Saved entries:
###

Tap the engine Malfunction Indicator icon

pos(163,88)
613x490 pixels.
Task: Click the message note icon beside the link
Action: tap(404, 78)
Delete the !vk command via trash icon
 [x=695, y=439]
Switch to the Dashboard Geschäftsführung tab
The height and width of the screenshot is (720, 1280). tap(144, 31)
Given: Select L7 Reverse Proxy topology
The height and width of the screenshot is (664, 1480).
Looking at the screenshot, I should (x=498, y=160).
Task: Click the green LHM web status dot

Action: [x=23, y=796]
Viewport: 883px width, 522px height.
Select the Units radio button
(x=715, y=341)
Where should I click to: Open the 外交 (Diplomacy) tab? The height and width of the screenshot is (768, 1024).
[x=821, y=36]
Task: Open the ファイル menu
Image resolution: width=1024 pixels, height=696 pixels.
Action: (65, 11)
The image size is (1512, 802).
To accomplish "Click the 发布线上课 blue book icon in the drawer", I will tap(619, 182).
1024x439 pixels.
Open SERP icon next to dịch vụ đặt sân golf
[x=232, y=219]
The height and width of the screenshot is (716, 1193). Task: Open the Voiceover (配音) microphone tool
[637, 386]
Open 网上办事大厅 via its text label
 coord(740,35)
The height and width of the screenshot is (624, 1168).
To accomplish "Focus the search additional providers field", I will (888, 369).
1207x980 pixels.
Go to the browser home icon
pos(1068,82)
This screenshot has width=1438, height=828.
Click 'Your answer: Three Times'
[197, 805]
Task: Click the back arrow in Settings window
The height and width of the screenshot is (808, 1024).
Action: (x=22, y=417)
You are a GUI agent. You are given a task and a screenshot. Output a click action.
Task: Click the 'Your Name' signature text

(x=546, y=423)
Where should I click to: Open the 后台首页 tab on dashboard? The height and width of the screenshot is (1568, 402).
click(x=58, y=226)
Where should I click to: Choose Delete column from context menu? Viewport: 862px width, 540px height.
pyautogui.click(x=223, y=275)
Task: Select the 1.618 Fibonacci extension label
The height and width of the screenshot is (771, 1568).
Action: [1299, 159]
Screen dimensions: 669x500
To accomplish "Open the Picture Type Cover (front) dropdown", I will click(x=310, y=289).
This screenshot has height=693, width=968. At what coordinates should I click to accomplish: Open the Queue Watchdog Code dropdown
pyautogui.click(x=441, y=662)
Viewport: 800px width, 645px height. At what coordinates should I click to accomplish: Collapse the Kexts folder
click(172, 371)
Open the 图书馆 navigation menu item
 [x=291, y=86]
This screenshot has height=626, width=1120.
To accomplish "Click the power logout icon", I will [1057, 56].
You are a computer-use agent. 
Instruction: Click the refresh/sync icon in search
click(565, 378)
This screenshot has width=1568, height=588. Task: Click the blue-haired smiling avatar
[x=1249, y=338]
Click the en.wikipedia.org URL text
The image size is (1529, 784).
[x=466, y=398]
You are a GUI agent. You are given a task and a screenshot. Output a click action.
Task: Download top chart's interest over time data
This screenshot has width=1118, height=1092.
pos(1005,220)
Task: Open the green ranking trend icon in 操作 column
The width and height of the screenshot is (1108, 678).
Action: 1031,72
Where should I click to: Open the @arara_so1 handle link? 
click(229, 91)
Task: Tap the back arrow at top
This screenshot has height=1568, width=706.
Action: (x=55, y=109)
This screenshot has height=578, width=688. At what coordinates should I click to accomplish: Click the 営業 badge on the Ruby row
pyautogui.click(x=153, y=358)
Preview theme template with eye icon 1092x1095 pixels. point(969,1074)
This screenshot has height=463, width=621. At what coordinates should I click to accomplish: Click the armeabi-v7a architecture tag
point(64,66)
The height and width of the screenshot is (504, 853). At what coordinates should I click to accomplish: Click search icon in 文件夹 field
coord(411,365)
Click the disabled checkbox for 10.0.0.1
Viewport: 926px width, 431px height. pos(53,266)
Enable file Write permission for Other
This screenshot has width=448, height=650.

###

> **Problem description**:
Nothing in the records may change; write them out again in full.

> **Exercise solution**:
Tap the engine Malfunction Indicator icon

pos(163,88)
613x490 pixels.
Task: Click the message note icon beside the link
Action: tap(404, 78)
Delete the !vk command via trash icon
 [x=695, y=439]
Switch to the Dashboard Geschäftsführung tab
The height and width of the screenshot is (720, 1280). tap(144, 31)
Given: Select L7 Reverse Proxy topology
The height and width of the screenshot is (664, 1480).
Looking at the screenshot, I should (x=498, y=160).
Task: Click the green LHM web status dot

Action: [x=23, y=796]
Viewport: 883px width, 522px height.
Select the Units radio button
(x=715, y=341)
Where should I click to: Open the 外交 (Diplomacy) tab? The height and width of the screenshot is (768, 1024).
[x=821, y=36]
Task: Open the ファイル menu
Image resolution: width=1024 pixels, height=696 pixels.
Action: (65, 11)
The image size is (1512, 802).
To accomplish "Click the 发布线上课 blue book icon in the drawer", I will tap(619, 182).
1024x439 pixels.
Open SERP icon next to dịch vụ đặt sân golf
[x=232, y=219]
The height and width of the screenshot is (716, 1193). Task: Open the Voiceover (配音) microphone tool
[637, 386]
Open 网上办事大厅 via its text label
 coord(740,35)
The height and width of the screenshot is (624, 1168).
To accomplish "Focus the search additional providers field", I will (888, 369).
1207x980 pixels.
Go to the browser home icon
pos(1068,82)
This screenshot has width=1438, height=828.
Click 'Your answer: Three Times'
[197, 805]
Task: Click the back arrow in Settings window
The height and width of the screenshot is (808, 1024).
Action: (x=22, y=417)
You are a GUI agent. You are given a task and a screenshot. Output a click action.
Task: Click the 'Your Name' signature text

(x=546, y=423)
Where should I click to: Open the 后台首页 tab on dashboard? The height and width of the screenshot is (1568, 402).
click(x=58, y=226)
Where should I click to: Choose Delete column from context menu? Viewport: 862px width, 540px height.
pyautogui.click(x=223, y=275)
Task: Select the 1.618 Fibonacci extension label
The height and width of the screenshot is (771, 1568).
Action: [1299, 159]
Screen dimensions: 669x500
To accomplish "Open the Picture Type Cover (front) dropdown", I will click(x=310, y=289).
This screenshot has height=693, width=968. At what coordinates should I click to accomplish: Open the Queue Watchdog Code dropdown
pyautogui.click(x=441, y=662)
Viewport: 800px width, 645px height. At what coordinates should I click to accomplish: Collapse the Kexts folder
click(172, 371)
Open the 图书馆 navigation menu item
 [x=291, y=86]
This screenshot has height=626, width=1120.
To accomplish "Click the power logout icon", I will [1057, 56].
You are a computer-use agent. 
Instruction: Click the refresh/sync icon in search
click(565, 378)
This screenshot has width=1568, height=588. Task: Click the blue-haired smiling avatar
[x=1249, y=338]
Click the en.wikipedia.org URL text
The image size is (1529, 784).
[x=466, y=398]
You are a GUI agent. You are given a task and a screenshot. Output a click action.
Task: Download top chart's interest over time data
This screenshot has width=1118, height=1092.
pos(1005,220)
Task: Open the green ranking trend icon in 操作 column
The width and height of the screenshot is (1108, 678).
Action: 1031,72
Where should I click to: Open the @arara_so1 handle link? 
click(229, 91)
Task: Tap the back arrow at top
This screenshot has height=1568, width=706.
Action: (x=55, y=109)
This screenshot has height=578, width=688. At what coordinates should I click to accomplish: Click the 営業 badge on the Ruby row
pyautogui.click(x=153, y=358)
Preview theme template with eye icon 1092x1095 pixels. point(969,1074)
This screenshot has height=463, width=621. At what coordinates should I click to accomplish: Click the armeabi-v7a architecture tag
point(64,66)
The height and width of the screenshot is (504, 853). At what coordinates should I click to accomplish: Click search icon in 文件夹 field
coord(411,365)
Click the disabled checkbox for 10.0.0.1
Viewport: 926px width, 431px height. pos(53,266)
Enable file Write permission for Other
This screenshot has width=448, height=650.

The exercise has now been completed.